Leanne Smith

Personal information
- Born: May 8, 1988 (age 38) Beverly, Massachusetts, U.S.
- Home town: Salem, Massachusetts, U.S.

Sport
- Sport: Para swimming
- Disability: Dystonia
- Disability class: S3, SM3

Medal record
Women's para swimming
Representing the United States
| Event | 1st | 2nd | 3rd |
| Paralympic Games | 2 | 3 | 0 |
| World Championships | 13 | 3 | 3 |
| Total | 15 | 6 | 3 |
Paralympic Games
| Gold medal – first place | 2024 Paris | 50 m freestyle S4 |
| Gold medal – first place | 2024 Paris | 100 m freestyle S3 |
| Silver medal – second place | 2020 Tokyo | 100 m freestyle S3 |
| Silver medal – second place | 2024 Paris | Mixed 4×50 m freestyle relay 20pts |
| Silver medal – second place | 2024 Paris | Mixed 4×50 m medley relay 20pts |
World Championships
| Gold medal – first place | 2019 London | 50 m breaststroke S3 |
| Gold medal – first place | 2019 London | 100 m freestyle S3 |
| Gold medal – first place | 2019 London | 150 m ind. medley SM4 |
| Gold medal – first place | 2022 Madeira | 50 m breaststroke SB3 |
| Gold medal – first place | 2022 Madeira | 50 m backstroke S3 |
| Gold medal – first place | 2022 Madeira | 50 m freestyle S3 |
| Gold medal – first place | 2022 Madeira | 100 m freestyle S3 |
| Gold medal – first place | 2022 Madeira | 200 m freestyle S3 |
| Gold medal – first place | 2022 Madeira | 150 m ind. medley SM4 |
| Gold medal – first place | 2022 Madeira | Mixed 4×50 m medley 20pts |
| Gold medal – first place | 2025 Singapore | 50 m freestyle S3 |
| Gold medal – first place | 2025 Singapore | 100 m freestyle S3 |
| Gold medal – first place | 2025 Singapore | 200 m freestyle S3 |
| Silver medal – second place | 2019 London | 50 m backstroke S3 |
| Silver medal – second place | 2025 Singapore | 150 m ind. medley SM3 |
| Silver medal – second place | 2025 Singapore | 50 m backstroke S3 |
| Bronze medal – third place | 2023 Manchester | 200 m freestyle S3 |
| Bronze medal – third place | 2025 Singapore | Mixed 4×50 m freestyle relay 20pts |
| Bronze medal – third place | 2025 Singapore | Mixed 4×50 m medley relay 20pts |

= Leanne Smith (swimmer) =

American Paralympic swimmer (born 1988)

Leanne Smith (born May 8, 1988) is an American para swimmer who represented the United States at the 2020 and 2024 Summer Paralympics. She is a thirteen-time World Champion.

==Career==
Smith represented the United States in the women's 100 metre freestyle S3 event and won a silver medal at the 2020 Summer Paralympics.
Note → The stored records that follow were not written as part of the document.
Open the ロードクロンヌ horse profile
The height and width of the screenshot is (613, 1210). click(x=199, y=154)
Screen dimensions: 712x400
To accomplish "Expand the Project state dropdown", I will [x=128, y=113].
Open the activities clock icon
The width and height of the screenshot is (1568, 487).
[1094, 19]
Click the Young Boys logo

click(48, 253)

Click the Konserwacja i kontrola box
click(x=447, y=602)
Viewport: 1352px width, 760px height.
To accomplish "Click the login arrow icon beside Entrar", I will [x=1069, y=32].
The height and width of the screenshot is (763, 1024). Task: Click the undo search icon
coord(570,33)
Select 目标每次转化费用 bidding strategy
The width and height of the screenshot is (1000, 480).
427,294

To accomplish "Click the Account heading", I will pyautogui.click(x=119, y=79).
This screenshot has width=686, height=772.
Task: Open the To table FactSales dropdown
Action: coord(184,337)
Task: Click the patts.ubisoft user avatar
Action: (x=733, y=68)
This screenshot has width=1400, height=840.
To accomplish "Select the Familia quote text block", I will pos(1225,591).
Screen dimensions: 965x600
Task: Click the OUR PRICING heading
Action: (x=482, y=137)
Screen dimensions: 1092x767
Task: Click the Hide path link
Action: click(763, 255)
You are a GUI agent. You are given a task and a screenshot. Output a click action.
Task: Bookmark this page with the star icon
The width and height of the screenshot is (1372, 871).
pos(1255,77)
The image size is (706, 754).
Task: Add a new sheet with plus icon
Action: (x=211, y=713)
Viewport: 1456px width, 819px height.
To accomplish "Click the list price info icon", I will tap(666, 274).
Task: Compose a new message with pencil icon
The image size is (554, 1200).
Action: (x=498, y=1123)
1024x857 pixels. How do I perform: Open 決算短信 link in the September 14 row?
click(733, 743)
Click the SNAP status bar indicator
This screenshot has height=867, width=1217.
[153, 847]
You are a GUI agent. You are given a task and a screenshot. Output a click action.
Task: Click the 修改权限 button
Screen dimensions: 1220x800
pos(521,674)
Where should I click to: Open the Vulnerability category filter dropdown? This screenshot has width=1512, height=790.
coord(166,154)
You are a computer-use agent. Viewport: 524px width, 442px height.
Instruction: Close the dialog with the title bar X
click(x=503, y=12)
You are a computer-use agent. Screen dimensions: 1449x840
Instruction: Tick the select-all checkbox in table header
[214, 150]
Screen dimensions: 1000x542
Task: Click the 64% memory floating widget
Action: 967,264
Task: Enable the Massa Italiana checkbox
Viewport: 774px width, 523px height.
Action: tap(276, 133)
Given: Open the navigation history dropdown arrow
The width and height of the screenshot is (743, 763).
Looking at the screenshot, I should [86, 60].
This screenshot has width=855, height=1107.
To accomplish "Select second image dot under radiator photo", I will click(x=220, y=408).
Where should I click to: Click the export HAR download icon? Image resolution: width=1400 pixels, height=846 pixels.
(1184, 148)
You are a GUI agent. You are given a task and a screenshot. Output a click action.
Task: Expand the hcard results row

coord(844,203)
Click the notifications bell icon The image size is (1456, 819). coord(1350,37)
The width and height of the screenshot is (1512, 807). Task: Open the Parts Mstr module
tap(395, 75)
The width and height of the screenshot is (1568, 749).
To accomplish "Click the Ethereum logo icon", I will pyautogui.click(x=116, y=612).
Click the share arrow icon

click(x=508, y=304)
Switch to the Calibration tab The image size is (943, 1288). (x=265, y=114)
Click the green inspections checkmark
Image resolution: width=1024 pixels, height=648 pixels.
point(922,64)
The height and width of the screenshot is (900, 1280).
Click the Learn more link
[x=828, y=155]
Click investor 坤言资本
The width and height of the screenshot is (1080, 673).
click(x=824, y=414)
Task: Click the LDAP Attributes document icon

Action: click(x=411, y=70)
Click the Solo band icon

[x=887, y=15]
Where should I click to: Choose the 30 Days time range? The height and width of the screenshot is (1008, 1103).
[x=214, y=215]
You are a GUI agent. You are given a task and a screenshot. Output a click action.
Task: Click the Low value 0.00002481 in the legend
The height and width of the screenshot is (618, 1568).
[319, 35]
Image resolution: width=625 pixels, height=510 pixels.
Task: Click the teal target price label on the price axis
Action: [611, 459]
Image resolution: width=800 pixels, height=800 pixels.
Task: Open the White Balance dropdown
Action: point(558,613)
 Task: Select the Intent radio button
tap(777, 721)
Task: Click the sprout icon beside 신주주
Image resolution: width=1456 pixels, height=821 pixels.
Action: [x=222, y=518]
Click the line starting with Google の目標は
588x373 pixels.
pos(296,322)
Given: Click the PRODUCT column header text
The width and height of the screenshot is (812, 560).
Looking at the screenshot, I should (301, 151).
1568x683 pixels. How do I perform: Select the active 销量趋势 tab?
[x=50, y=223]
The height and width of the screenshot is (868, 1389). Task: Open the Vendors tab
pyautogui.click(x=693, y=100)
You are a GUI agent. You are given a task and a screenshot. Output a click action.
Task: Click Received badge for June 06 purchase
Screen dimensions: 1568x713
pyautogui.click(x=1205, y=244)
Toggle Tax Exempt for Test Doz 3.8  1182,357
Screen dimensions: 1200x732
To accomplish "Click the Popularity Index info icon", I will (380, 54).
On April 14, 2022, Smith was named to the roster to represent the United States at the 2022 World Para Swimming Championships. At the World Championships, she won a gold medal in all seven events she participated in, to lead all swimmers in gold medals. Her seven gold medals were the most in a single championships by an American since Jessica Long also won seven gold medals in 2010.

Following the 2022 World Para Championships, she fell ill with a respiratory infection. As a result, she spent several weeks in the hospital with a partially collapsed lung, including time in the intensive care unit. During this time she had to relearn how to eat, speak, swallow and swim. After extensive rehab on April 29, 2023, Smith was named to the roster to represent the United States at the 2023 World Para Swimming Championships. During the event she won a bronze medal in the 200 metre freestyle S3 event.

She competed at the 2025 World Para Swimming Championships and tied Katie Kubiak as team USA's most decorated swimmer at the event with seven medals. She won three gold medals, two silver medals and two bronze medals.

==Personal life==
In 2012 Smith was diagnosed with dystonia, a progressive disease which affects all four of her limbs, her vocal cords and her trunk. She was also diagnosed with lupus.